> Task to carry out
Write out the listing again, exactly as it appears below.

§ §

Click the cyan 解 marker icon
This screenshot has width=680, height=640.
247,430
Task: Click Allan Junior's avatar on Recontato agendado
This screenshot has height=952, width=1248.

§ §

> Written response
Click the cyan 解 marker icon
This screenshot has width=680, height=640.
247,430
Task: Click Allan Junior's avatar on Recontato agendado
This screenshot has height=952, width=1248.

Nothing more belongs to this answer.